= WHAT THE EXERCISE ASKS =
Hand back each record exactly as you find it.

= RECORDS FOR THE EXERCISE =
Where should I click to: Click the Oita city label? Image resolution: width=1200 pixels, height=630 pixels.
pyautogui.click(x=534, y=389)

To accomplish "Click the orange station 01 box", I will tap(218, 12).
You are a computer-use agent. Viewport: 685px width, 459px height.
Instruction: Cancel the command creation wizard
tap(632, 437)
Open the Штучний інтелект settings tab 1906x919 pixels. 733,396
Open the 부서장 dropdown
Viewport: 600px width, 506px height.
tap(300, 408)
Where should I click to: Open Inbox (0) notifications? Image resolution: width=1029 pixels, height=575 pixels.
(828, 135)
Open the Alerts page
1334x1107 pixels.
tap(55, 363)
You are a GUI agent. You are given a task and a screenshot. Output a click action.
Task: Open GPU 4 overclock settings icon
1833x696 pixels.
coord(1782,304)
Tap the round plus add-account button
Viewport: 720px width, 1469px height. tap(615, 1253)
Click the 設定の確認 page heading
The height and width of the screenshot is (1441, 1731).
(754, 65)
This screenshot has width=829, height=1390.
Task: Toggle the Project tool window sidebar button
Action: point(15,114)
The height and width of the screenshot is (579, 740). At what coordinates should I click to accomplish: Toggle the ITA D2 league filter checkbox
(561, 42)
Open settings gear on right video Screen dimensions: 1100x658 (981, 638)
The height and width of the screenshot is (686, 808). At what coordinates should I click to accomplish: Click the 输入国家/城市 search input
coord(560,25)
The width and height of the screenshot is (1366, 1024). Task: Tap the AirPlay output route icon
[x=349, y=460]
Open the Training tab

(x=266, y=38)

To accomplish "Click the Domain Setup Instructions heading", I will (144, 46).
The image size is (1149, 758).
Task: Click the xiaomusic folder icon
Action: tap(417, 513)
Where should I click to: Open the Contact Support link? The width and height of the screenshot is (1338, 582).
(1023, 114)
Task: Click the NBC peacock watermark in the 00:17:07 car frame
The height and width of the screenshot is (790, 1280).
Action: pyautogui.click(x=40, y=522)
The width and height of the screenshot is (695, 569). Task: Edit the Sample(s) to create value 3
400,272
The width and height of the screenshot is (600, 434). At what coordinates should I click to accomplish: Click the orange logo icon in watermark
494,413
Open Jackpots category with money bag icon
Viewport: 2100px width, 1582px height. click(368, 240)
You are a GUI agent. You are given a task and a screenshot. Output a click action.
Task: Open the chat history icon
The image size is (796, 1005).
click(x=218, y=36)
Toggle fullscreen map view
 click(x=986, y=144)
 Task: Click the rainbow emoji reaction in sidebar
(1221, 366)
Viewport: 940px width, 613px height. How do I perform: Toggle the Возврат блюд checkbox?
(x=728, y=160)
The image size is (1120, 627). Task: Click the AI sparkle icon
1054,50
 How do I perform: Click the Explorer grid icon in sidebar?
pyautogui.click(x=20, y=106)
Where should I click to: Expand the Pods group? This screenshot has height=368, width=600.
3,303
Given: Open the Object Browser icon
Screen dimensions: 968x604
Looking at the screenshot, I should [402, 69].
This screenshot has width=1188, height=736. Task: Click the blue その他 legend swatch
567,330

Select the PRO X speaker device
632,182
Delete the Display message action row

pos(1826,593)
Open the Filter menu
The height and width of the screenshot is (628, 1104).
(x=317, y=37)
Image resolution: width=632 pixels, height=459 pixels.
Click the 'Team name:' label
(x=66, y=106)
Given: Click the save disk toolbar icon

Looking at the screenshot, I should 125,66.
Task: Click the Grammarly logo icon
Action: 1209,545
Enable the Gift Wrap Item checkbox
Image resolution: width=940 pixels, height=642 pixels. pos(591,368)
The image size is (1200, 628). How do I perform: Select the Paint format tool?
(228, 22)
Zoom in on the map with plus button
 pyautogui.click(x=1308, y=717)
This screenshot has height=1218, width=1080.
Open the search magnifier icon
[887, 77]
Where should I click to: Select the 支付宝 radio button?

= ANSWER TO THIS PROBLEM =
Where should I click to: Click the Oita city label? Image resolution: width=1200 pixels, height=630 pixels.
pyautogui.click(x=534, y=389)

To accomplish "Click the orange station 01 box", I will tap(218, 12).
You are a computer-use agent. Viewport: 685px width, 459px height.
Instruction: Cancel the command creation wizard
tap(632, 437)
Open the Штучний інтелект settings tab 1906x919 pixels. 733,396
Open the 부서장 dropdown
Viewport: 600px width, 506px height.
tap(300, 408)
Where should I click to: Open Inbox (0) notifications? Image resolution: width=1029 pixels, height=575 pixels.
(828, 135)
Open the Alerts page
1334x1107 pixels.
tap(55, 363)
You are a GUI agent. You are given a task and a screenshot. Output a click action.
Task: Open GPU 4 overclock settings icon
1833x696 pixels.
coord(1782,304)
Tap the round plus add-account button
Viewport: 720px width, 1469px height. tap(615, 1253)
Click the 設定の確認 page heading
The height and width of the screenshot is (1441, 1731).
(754, 65)
This screenshot has width=829, height=1390.
Task: Toggle the Project tool window sidebar button
Action: point(15,114)
The height and width of the screenshot is (579, 740). At what coordinates should I click to accomplish: Toggle the ITA D2 league filter checkbox
(561, 42)
Open settings gear on right video Screen dimensions: 1100x658 (981, 638)
The height and width of the screenshot is (686, 808). At what coordinates should I click to accomplish: Click the 输入国家/城市 search input
coord(560,25)
The width and height of the screenshot is (1366, 1024). Task: Tap the AirPlay output route icon
[x=349, y=460]
Open the Training tab

(x=266, y=38)

To accomplish "Click the Domain Setup Instructions heading", I will (144, 46).
The image size is (1149, 758).
Task: Click the xiaomusic folder icon
Action: tap(417, 513)
Where should I click to: Open the Contact Support link? The width and height of the screenshot is (1338, 582).
(1023, 114)
Task: Click the NBC peacock watermark in the 00:17:07 car frame
The height and width of the screenshot is (790, 1280).
Action: pyautogui.click(x=40, y=522)
The width and height of the screenshot is (695, 569). Task: Edit the Sample(s) to create value 3
400,272
The width and height of the screenshot is (600, 434). At what coordinates should I click to accomplish: Click the orange logo icon in watermark
494,413
Open Jackpots category with money bag icon
Viewport: 2100px width, 1582px height. click(368, 240)
You are a GUI agent. You are given a task and a screenshot. Output a click action.
Task: Open the chat history icon
The image size is (796, 1005).
click(x=218, y=36)
Toggle fullscreen map view
 click(x=986, y=144)
 Task: Click the rainbow emoji reaction in sidebar
(1221, 366)
Viewport: 940px width, 613px height. How do I perform: Toggle the Возврат блюд checkbox?
(x=728, y=160)
The image size is (1120, 627). Task: Click the AI sparkle icon
1054,50
 How do I perform: Click the Explorer grid icon in sidebar?
pyautogui.click(x=20, y=106)
Where should I click to: Expand the Pods group? This screenshot has height=368, width=600.
3,303
Given: Open the Object Browser icon
Screen dimensions: 968x604
Looking at the screenshot, I should [402, 69].
This screenshot has width=1188, height=736. Task: Click the blue その他 legend swatch
567,330

Select the PRO X speaker device
632,182
Delete the Display message action row

pos(1826,593)
Open the Filter menu
The height and width of the screenshot is (628, 1104).
(x=317, y=37)
Image resolution: width=632 pixels, height=459 pixels.
Click the 'Team name:' label
(x=66, y=106)
Given: Click the save disk toolbar icon

Looking at the screenshot, I should 125,66.
Task: Click the Grammarly logo icon
Action: 1209,545
Enable the Gift Wrap Item checkbox
Image resolution: width=940 pixels, height=642 pixels. pos(591,368)
The image size is (1200, 628). How do I perform: Select the Paint format tool?
(228, 22)
Zoom in on the map with plus button
 pyautogui.click(x=1308, y=717)
This screenshot has height=1218, width=1080.
Open the search magnifier icon
[887, 77]
Where should I click to: Select the 支付宝 radio button?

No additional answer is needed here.